_Material to process_
+-------+
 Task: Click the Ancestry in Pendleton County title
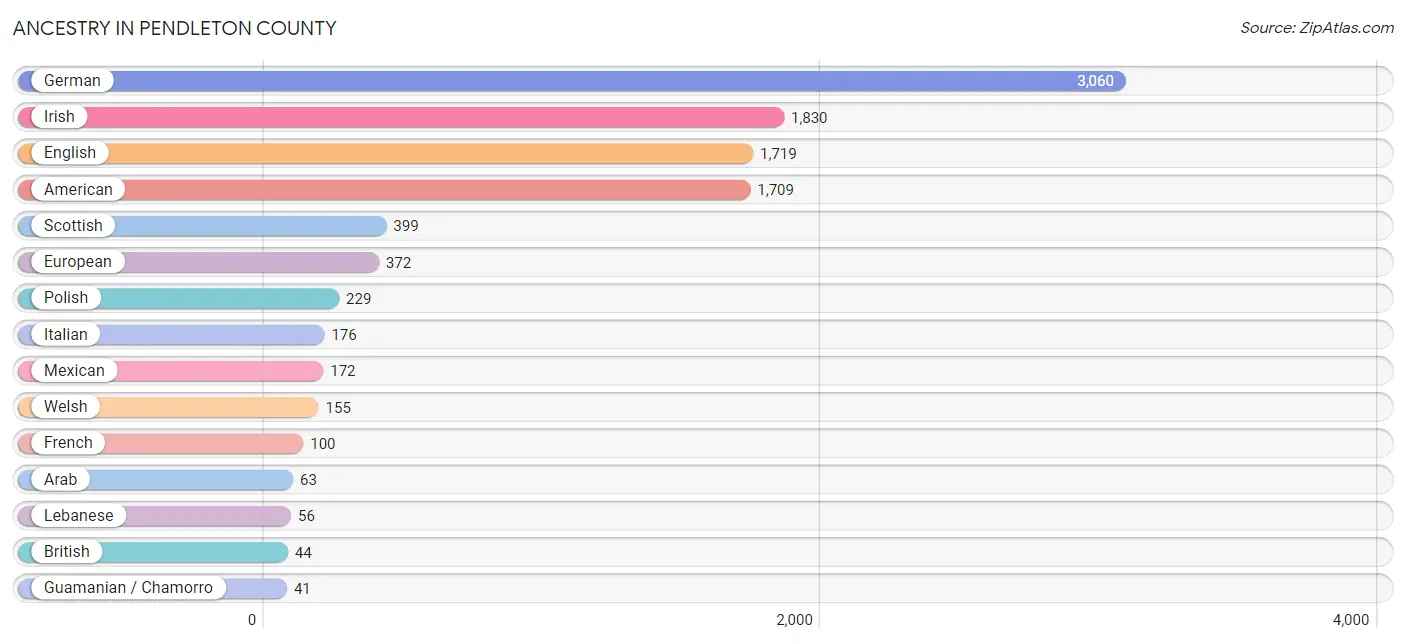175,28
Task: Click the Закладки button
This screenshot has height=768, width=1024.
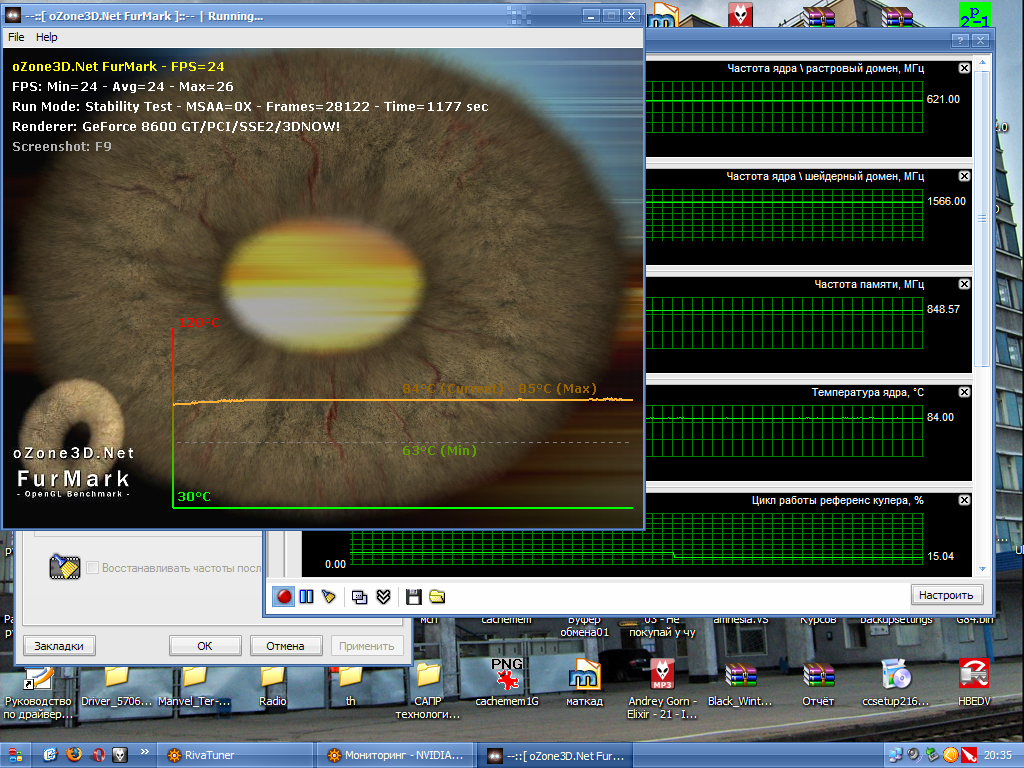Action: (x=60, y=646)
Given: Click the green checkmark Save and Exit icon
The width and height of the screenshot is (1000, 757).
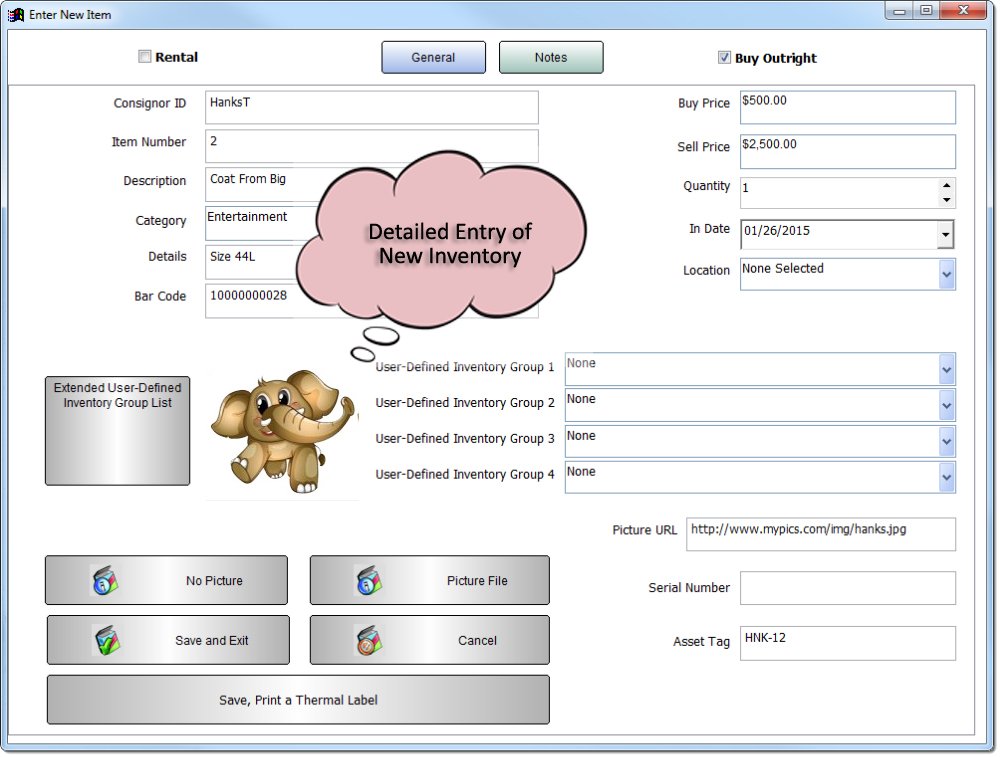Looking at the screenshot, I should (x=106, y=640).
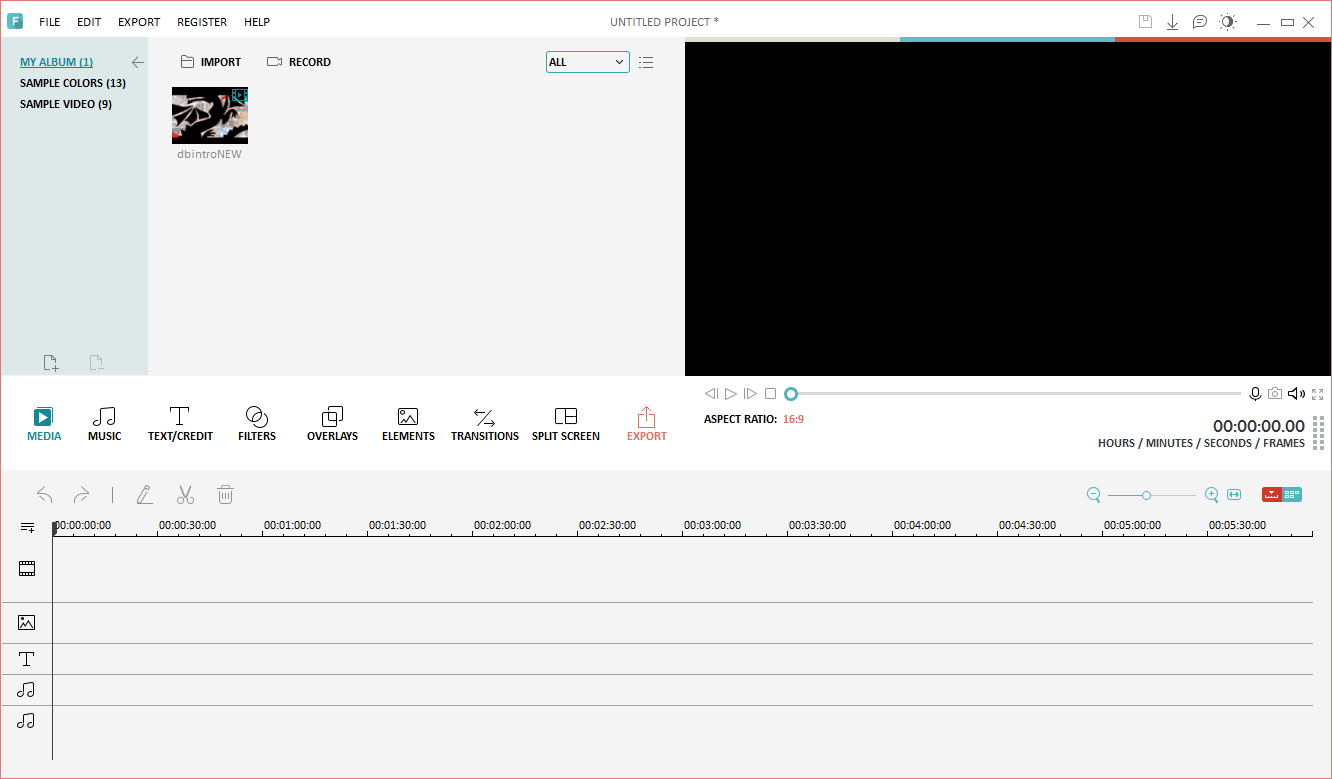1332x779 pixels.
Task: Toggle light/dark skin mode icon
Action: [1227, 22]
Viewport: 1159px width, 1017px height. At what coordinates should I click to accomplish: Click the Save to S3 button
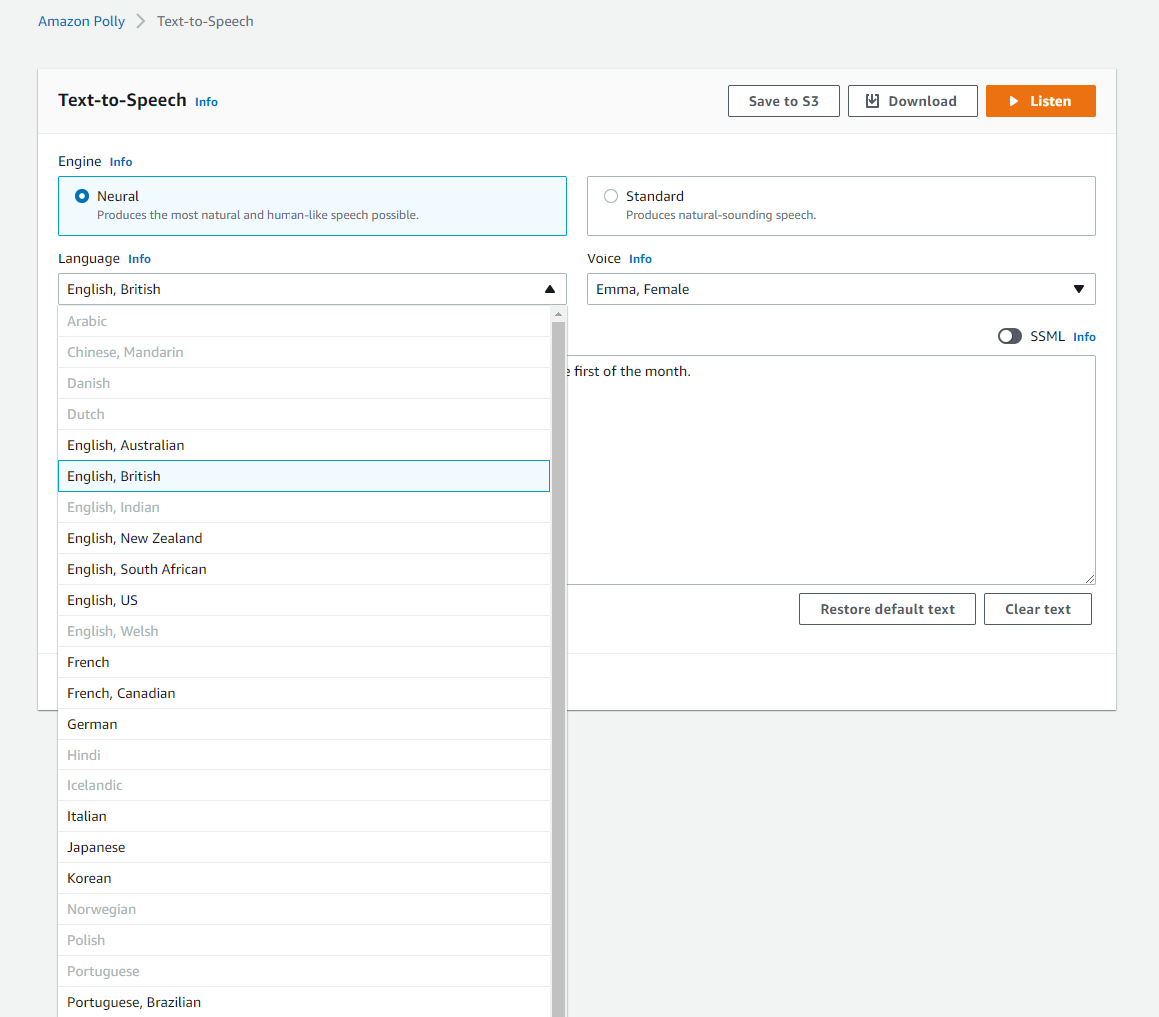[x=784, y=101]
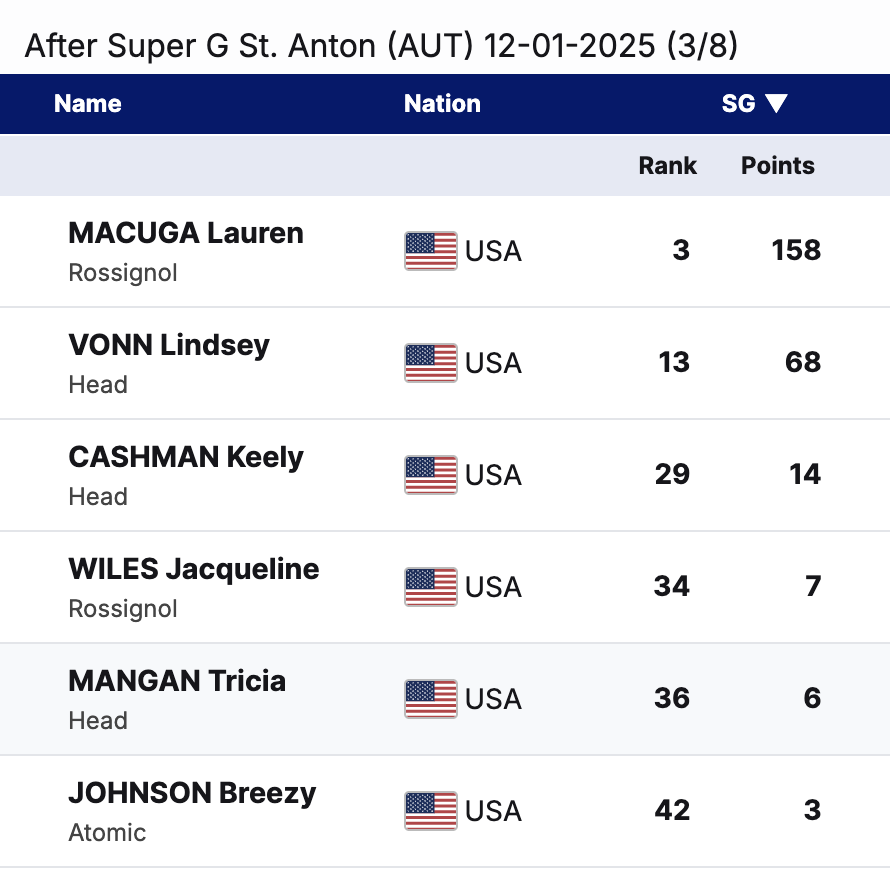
+-------+
_What you have to do_
Give every line of the listing above again, exactly, with no images.

_Response box_
 Task: Click the Ancestry in Pendleton County title
175,28
Task: Click the Закладки button
This screenshot has height=768, width=1024.
Action: (x=60, y=646)
Given: Click the green checkmark Save and Exit icon
The width and height of the screenshot is (1000, 757).
Looking at the screenshot, I should (x=106, y=640).
1332x779 pixels.
Task: Toggle light/dark skin mode icon
Action: [1227, 22]
Viewport: 1159px width, 1017px height. At what coordinates should I click to accomplish: Click the Save to S3 button
[x=784, y=101]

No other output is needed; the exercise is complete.